During an interview with The NewStandard, Sancho called the legislation "a holdover Jim Crow law" and said that challenges based solely on the Republicans' spreadsheet won't be deemed credible in his county.

Also during the 2004 election Representative Dennis Kucinich commented on allegations of voter suppression in Ohio during the 2004 election:

Dirty tricks occurred across the state, including phony letters from Boards of Elections telling people that their registration through some Democratic activist groups were invalid and that Kerry voters were to report on Wednesday because of massive voter turnout. Phone calls to voters giving them erroneous polling information were also common.

John Pappageorge, a Republican state legislator in Michigan said in the summer of 2004:

'If we do not suppress the Detroit vote, we're going to have a tough time in this election.

Pappageorge later asserted he was quoted out of context stating, "In the context that we were talking about, I said we’ve got to get the vote up in Oakland (County) and the vote down in Detroit. You get it down with a good message."

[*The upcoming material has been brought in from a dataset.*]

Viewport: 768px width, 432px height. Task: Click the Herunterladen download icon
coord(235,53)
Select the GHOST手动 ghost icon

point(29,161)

In September of 2009 ACORN, a community organization dedicated among other things to getting as many minority voters as possibly registered to vote was destroyed by setting a trap or as the Metro New York Labor Communication Council described it:

A pimp and his prostitute walked into an ACORN office — hidden cameras somewhere — and snookered, after considerable editing, two ACORN employees into telling them how to evade taxes on the work they were doing. Fox News took it up, followed by the more “respectable” media. A bandwagon of horrified conservatives and liberal congressional representatives, and a president, took to the low road– and an organization that did more for people needing housing than ever before, and registered more than 1.3 million poor people and people of color to vote, was knocked off the road; consigned to the scrapheap of history.

A cartoon on that web site summarized it very well:


This year I have received e-mails from various sources such as from Governor Martin O'Malley reading, "Maine is the newest addition to our growing list of states that are playing recklessly with voters’ rights. The Republican-controlled legislature just passed a bill to end same-day registration and make it harder for people to cast their ballots, and the Tea Party-backed Republican governor is ready to sign it into law."

The non-partisan League of Women Voters complained about: "...a surprise move, the House leadership has scheduled a vote this Wednesday, June 22, on legislation to abolish the Election Assistance Commission, HR 672. With many continuing threats to the right to vote, now is not the time to terminate the only federal agency that devotes its full resources and attention to improving our elections."

And from Florida I got the following: "The GOP-led Florida Legislature just passed a terrible bill that will make it harder for people to register to vote and limit early voting. Conveniently enough, these new rules target Democratic voters, and they come just in time to have a disastrous effect on the 2012 election."

And finally in another message from the League of Women Voters they wrote: "More than 2/3 of states have passed or are considering laws that would make it harder for people to vote. Because of ONE case of voter fraud in 6 years, a new law disenfranchises 620,000 Kansas residents who lack government ID. An "emergency" Texas bill does not consider student IDs valid IDs to vote, but will allow anyone with a handgun license to vote."

The only recourse good government forces have against this onslaught, since apparently the courts will not take action, is to publicize these outrages.

I continue to be disappointed by the New York Times, which even as this problem escalates has not seen fit to address it in its news pages. The last time that I can find any reference to this problem in the Times News section was in October of 2010 and then it turned it on its head with the headline: "Fraudulent Voting Re-emerges as a Partisan Issue," though in its editorial pages it spoke loud and clear on June 11 of this year. As far as I am concerned it is the News section that defines a paper and not its Editoral Page.